UPDATE: Groceries on Water Street?

new development would include grocery store, bank, apartments

Tom Giffey, photos by Andrea Paulseth |

TEARING INTO IT. The former El Patio Restaurant in the 300 block of Water Street was demolished late last year.
TEARING INTO IT. The former El Patio Restaurant in the 300 block of Water Street was demolished late last year.

A new four-story mixed-use building on the 200 block of Water Street will include a grocery store and 87 apartments, according to plans approved by the Eau Claire Plan Commission on Monday, April 18. The building, which would have more than 23,000 square feet of ground-floor commercial space, would be built on the former site of El Patio and Taco John’s restaurants by developer John Mogensen.

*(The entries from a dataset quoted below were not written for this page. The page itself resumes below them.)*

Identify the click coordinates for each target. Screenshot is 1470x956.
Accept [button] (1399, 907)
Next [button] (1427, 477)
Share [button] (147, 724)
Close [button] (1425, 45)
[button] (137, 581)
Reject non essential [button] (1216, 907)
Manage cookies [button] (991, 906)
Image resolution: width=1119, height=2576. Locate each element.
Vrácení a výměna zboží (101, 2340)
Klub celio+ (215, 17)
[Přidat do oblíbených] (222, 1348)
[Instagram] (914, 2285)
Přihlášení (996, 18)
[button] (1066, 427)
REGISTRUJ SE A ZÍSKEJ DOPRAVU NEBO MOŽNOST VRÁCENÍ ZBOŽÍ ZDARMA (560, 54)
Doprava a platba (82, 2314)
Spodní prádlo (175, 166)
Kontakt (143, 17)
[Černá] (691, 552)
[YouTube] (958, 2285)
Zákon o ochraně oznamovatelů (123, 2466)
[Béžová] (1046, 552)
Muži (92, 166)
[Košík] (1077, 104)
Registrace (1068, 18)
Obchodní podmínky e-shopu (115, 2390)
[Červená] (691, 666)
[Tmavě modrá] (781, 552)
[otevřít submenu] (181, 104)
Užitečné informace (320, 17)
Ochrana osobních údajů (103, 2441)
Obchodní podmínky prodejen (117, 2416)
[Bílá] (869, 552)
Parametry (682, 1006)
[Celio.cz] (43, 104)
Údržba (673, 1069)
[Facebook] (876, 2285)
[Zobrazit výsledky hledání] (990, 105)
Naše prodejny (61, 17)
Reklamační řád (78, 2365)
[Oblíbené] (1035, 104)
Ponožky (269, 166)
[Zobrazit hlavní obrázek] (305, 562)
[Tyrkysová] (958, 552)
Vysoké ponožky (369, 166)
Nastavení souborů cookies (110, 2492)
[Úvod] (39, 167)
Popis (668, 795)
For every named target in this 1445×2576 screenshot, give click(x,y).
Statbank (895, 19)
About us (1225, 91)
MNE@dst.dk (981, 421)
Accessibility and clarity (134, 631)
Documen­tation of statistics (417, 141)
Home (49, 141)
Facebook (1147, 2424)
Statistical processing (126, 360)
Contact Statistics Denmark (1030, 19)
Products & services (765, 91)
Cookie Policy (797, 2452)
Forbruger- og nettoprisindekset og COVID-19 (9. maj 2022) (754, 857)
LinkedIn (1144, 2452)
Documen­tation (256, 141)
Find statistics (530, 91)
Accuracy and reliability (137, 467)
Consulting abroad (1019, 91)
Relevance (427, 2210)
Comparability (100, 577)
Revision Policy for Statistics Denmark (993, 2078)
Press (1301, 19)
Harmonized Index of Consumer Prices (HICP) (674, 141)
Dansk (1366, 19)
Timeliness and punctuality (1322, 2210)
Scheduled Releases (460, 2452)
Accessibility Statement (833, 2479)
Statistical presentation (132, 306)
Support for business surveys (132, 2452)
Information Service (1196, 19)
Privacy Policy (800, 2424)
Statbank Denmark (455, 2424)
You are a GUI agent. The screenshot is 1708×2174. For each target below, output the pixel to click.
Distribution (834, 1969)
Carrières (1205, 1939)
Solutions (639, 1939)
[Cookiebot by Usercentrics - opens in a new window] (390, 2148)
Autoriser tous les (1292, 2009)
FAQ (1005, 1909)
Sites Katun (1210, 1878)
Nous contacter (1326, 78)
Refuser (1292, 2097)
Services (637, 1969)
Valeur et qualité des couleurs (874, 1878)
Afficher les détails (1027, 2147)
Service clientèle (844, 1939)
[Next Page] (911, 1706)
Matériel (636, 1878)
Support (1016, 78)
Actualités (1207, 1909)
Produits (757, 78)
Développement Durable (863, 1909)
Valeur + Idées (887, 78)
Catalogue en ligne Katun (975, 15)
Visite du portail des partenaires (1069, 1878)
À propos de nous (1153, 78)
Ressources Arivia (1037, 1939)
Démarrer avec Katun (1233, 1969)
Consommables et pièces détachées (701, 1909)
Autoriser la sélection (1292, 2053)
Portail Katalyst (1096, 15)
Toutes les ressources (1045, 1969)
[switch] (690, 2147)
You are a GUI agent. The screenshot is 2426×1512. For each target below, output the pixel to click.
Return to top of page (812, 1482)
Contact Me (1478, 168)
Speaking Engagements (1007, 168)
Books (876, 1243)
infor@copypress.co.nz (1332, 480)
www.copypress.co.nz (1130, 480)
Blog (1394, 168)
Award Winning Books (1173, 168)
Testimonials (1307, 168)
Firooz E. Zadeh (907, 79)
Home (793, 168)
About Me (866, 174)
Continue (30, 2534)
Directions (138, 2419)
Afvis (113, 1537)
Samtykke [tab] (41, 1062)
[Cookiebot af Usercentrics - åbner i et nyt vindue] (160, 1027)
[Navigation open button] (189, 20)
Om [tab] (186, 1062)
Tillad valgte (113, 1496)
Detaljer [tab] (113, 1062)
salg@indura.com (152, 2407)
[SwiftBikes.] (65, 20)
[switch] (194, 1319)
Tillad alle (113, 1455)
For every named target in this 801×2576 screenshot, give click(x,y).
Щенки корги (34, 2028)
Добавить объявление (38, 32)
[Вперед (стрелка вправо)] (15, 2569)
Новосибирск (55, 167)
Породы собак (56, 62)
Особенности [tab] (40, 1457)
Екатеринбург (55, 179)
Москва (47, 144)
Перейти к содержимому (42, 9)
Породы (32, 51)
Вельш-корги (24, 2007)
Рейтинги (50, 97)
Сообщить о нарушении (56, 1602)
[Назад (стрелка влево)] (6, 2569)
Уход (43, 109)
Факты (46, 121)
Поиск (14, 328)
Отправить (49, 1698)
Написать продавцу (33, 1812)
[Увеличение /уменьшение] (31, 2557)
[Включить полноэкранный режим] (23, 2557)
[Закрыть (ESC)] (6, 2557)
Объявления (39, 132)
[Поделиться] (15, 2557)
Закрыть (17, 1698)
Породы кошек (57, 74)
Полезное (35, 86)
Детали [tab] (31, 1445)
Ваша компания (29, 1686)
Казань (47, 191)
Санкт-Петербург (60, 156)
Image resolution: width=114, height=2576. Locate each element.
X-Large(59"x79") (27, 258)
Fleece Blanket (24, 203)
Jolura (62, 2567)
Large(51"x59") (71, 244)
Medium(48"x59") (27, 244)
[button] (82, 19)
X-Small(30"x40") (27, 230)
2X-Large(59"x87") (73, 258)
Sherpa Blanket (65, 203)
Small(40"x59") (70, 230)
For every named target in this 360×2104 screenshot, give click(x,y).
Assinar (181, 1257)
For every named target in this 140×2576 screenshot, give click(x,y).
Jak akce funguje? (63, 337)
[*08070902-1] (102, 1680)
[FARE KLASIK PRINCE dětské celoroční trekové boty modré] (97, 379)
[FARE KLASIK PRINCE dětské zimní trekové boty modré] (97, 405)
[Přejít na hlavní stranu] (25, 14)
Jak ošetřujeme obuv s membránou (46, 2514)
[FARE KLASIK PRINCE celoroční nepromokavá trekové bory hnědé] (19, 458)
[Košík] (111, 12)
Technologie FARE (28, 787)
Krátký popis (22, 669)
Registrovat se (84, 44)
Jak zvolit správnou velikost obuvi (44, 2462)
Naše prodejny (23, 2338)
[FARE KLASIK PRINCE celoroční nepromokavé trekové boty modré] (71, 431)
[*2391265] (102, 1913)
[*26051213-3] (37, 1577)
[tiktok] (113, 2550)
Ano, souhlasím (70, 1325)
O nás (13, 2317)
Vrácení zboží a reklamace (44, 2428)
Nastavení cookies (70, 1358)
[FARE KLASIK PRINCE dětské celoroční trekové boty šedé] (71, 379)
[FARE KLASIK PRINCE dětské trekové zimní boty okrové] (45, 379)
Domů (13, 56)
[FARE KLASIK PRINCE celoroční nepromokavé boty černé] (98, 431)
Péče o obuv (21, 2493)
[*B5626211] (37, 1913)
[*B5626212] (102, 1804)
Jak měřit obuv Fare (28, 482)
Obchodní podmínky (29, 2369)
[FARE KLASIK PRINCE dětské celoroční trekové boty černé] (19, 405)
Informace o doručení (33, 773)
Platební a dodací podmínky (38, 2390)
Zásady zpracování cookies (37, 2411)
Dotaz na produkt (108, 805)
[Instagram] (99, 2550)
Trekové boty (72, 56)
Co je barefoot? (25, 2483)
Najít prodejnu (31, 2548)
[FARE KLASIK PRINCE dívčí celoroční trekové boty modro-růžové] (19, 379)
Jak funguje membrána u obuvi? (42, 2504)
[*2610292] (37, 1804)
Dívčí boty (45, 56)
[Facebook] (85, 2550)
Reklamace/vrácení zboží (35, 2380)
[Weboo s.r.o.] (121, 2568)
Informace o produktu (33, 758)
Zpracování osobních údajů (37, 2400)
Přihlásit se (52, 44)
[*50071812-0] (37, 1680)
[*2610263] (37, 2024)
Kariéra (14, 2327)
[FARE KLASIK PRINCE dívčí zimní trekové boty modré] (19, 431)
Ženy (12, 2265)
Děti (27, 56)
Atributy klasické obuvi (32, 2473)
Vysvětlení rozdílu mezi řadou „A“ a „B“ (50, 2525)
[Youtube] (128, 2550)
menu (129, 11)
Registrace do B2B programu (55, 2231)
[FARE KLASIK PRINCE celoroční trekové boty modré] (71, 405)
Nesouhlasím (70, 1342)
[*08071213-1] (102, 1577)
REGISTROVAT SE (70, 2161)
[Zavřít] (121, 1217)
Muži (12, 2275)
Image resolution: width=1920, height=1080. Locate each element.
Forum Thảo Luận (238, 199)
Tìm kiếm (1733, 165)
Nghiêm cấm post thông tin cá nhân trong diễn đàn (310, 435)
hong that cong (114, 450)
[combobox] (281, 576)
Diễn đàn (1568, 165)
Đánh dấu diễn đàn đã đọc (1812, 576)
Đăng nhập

Mogensen told the commission he would like the City Council to create a tax increment financing district to help fund infrastructure needed for the project. In a TIF, new property taxes generated by the increased value of a project go toward specific costs of the project – such as sewer and water access or new streets – rather than into the city’s pocket for other uses. According to the Leader-Telegram, Mogensen noted that TIFs have been used frequently on revitalizing projects in the Barstow Street area of downtown Eau Claire.

While the Plan Commission did approve the project, Mogensen said, “if (the city) doesn’t make this part of a TIF, it could put this on hold,” the newspaper reported.

The Plan Commission also granted a conditional use permit for the $12 million project because of its height (most nearby buildings are one or two stories tall). Parking for the building would include 51 underground stalls and 146 stalls above ground, which would be next to the building and in three separate lots facing Chippewa Street.

Included in the floor plans provided to the city are two drive-ups, one for a bank on the west side of the building and the other for a yet-to-be-determined grocery store on the east end. The grocery would have approximately 12,000 square feet. The student-heavy Water Street neighborhood has been without a grocery store for a decade since the iconic Kerm’s closed in 2006.

Investment Realty plans to move into the new building and demolish its current office at 301 Water St., the newspaper said. The building will have a masonry façade, above- and below-ground bicycle parking, and a 4,000-square-foot exercise room for tenants.